Syncing & Background Processing
- Sync Service maintains consistency across devices, triggering updates or syncing actions as needed when files change.
- Async Jobs perform background processing such as:
- Virus scanning
- Preview/thumbnail generation
- File indexing or OCR
- These jobs are triggered via events published to the Message Queue, ensuring non-blocking and scalable task execution.
Detailed component design
- API Gateway – Routes traffic, handles SSL, rate limiting.
- Auth Service – Verifies users/devices via JWT.
- File Upload Service – Manages file creation, versions, metadata.
- Chunk Uploader – Handles actual file uploads to blob storage.
- Blob Store (S3) – Stores raw file data (blobs).
- Metadata DB – Stores file info, versions, sync state, jobs.
- Sync Service – Tracks device sync state, lists deltas.
- Message Queue (Kafka/SQS) – Handles async jobs (scan, sync).
- Worker Services – Process background tasks like virus scanning.
- Device Manager (optional) – Manages user devices.
- Notification Service (optional) – Pushes updates to devices.
Trade offs/Tech choices
Explain any trade offs you have made and why you made certain tech choices...
Failure scenarios/bottlenecks
Try to discuss as many failure scenarios/bottlenecks as possible.
Future improvements
1. Delta Sync (Block-Level)
- Sync only changed parts of large files (e.g., using Rsync or binary diff).
- Greatly reduces upload/download costs.
2. End-to-End Encryption
- Encrypt files on client side before upload.
- Improves privacy even from backend access.
3. Content Deduplication
- Avoid storing duplicate file content using hash-based checks (e.g.
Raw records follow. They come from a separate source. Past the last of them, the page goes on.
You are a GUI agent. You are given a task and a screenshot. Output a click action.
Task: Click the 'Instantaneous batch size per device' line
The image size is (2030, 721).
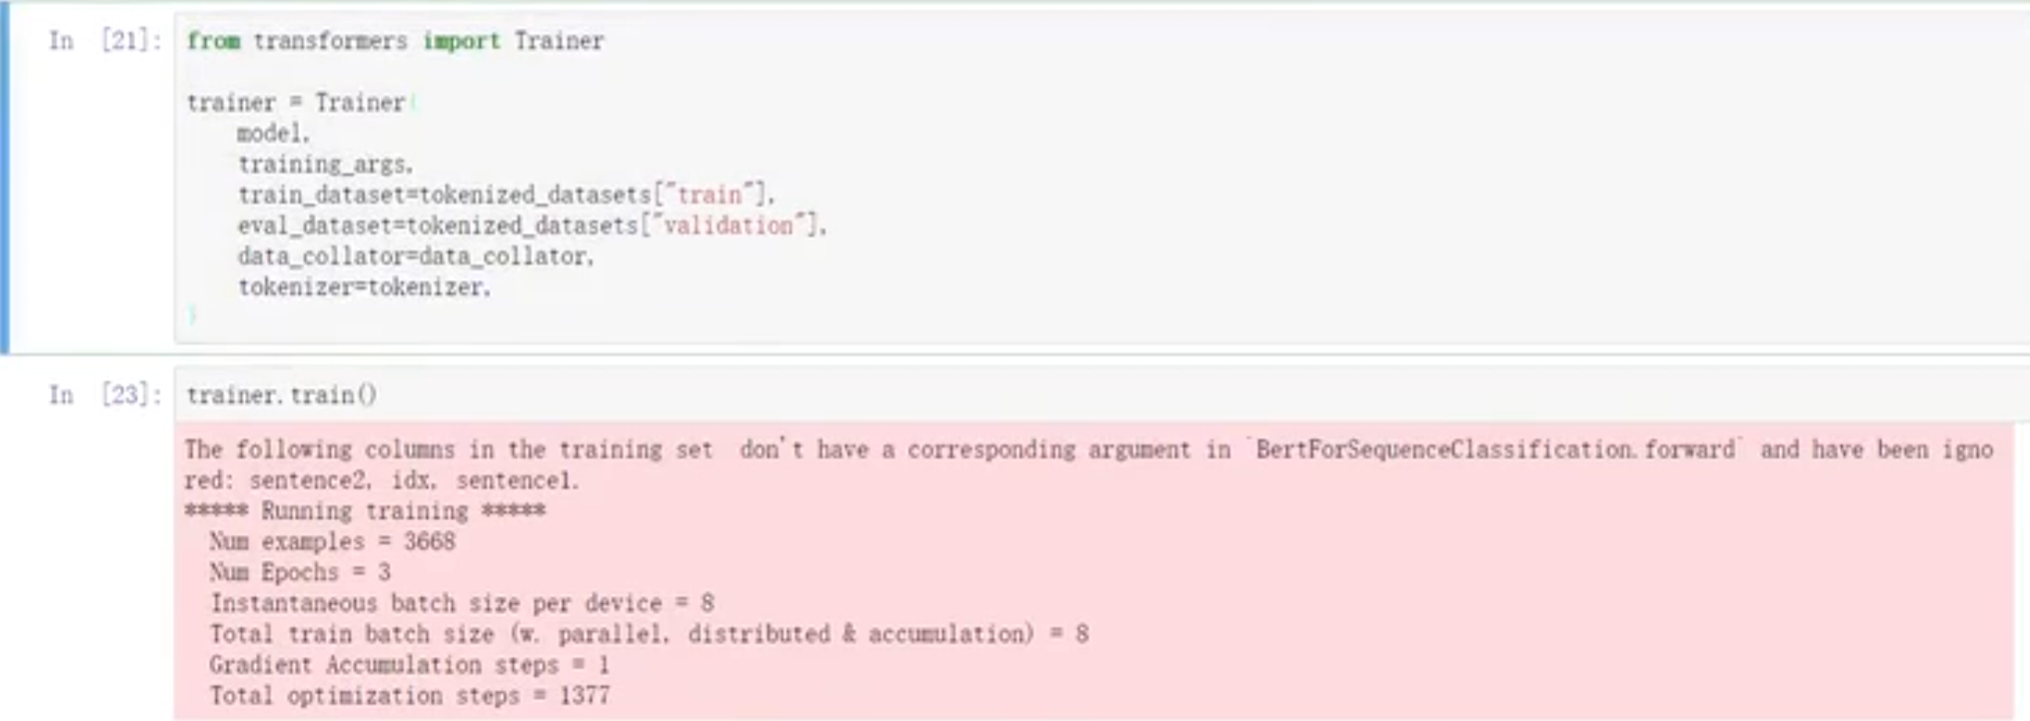[462, 604]
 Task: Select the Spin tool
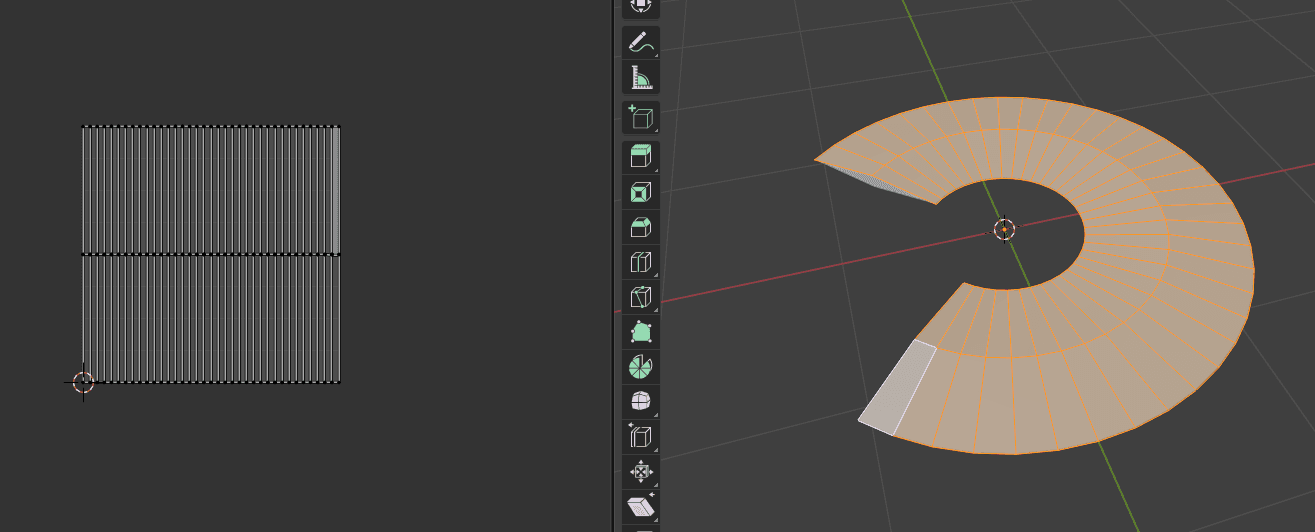click(x=641, y=367)
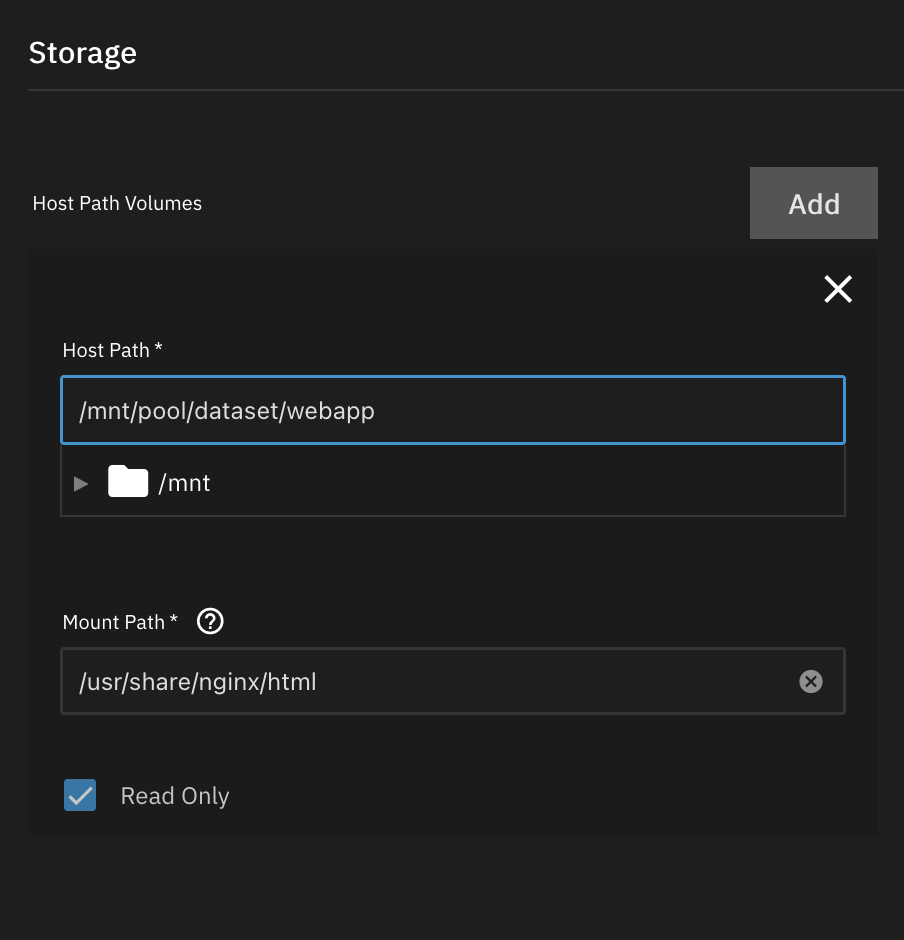Open the Mount Path help tooltip icon

(x=210, y=621)
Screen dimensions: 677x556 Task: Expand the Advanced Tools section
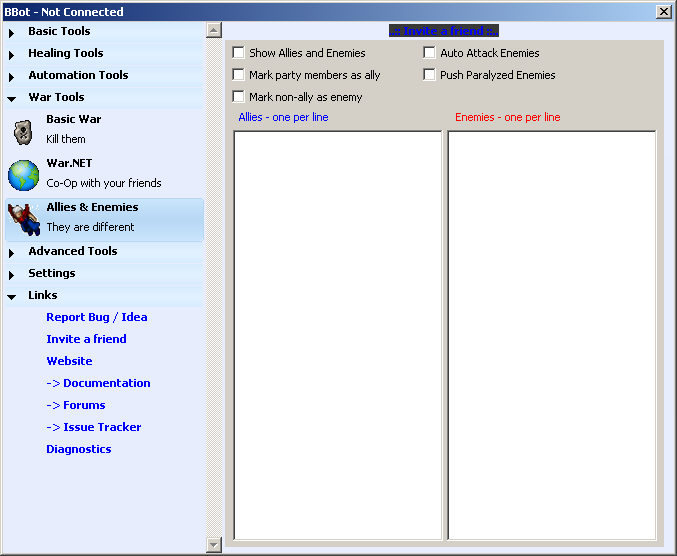[x=72, y=252]
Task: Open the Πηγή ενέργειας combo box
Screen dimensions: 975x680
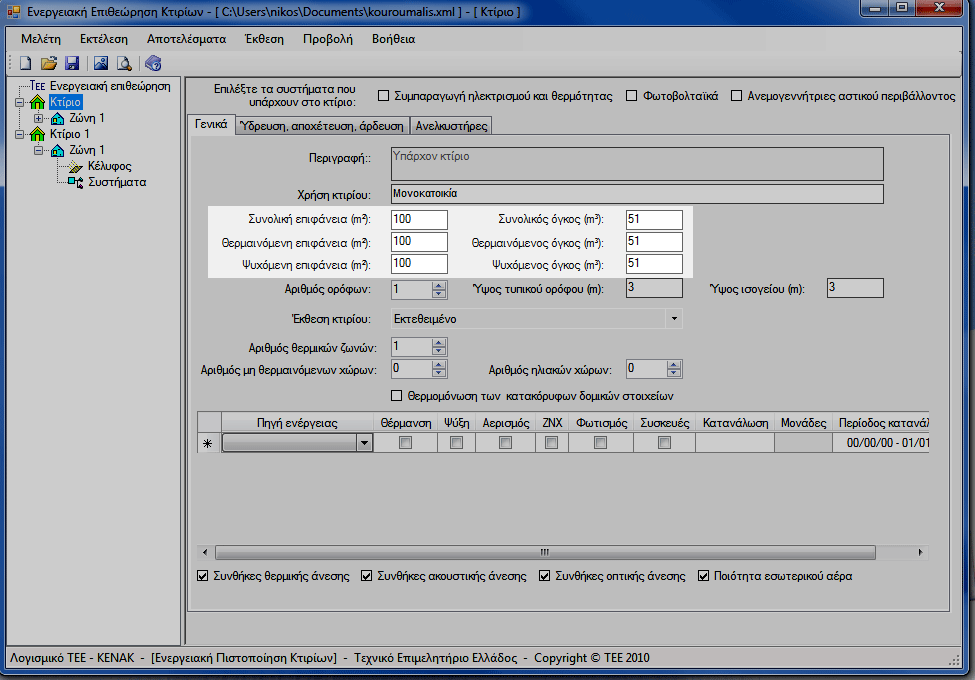Action: tap(364, 443)
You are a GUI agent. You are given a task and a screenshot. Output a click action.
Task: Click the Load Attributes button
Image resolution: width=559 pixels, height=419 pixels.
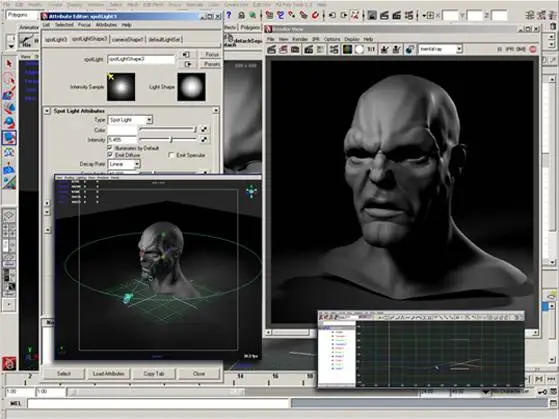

SHA-256).
- Saves storage and bandwidth.
4. Cold Storage Tiering
- Move old versions to cheaper, slower storage (e.g., S3 Glacier).
- Reduces cost for long-term retention.
5. Preview & Thumbnail Generation
- Auto-generate image previews, PDF pages, video snapshots.
- Improves UX on web/mobile clients.
6. Real-Time Sync with WebSockets
- Use WebSockets or gRPC streams for instant device updates instead of polling.
7. Multi-Region Sync Support
- Replicate blob data and metadata across regions for better latency and availability.
8. User & Team Sharing
- Add sharing permissions, folder collaboration, and public links.
9. Audit Logging
- Log user activity: uploads, downloads, deletes, syncs.
- Useful for enterprise use cases.
10. Admin Dashboard & Analytics
- File stats, usage trends, sync failures, storage consumption.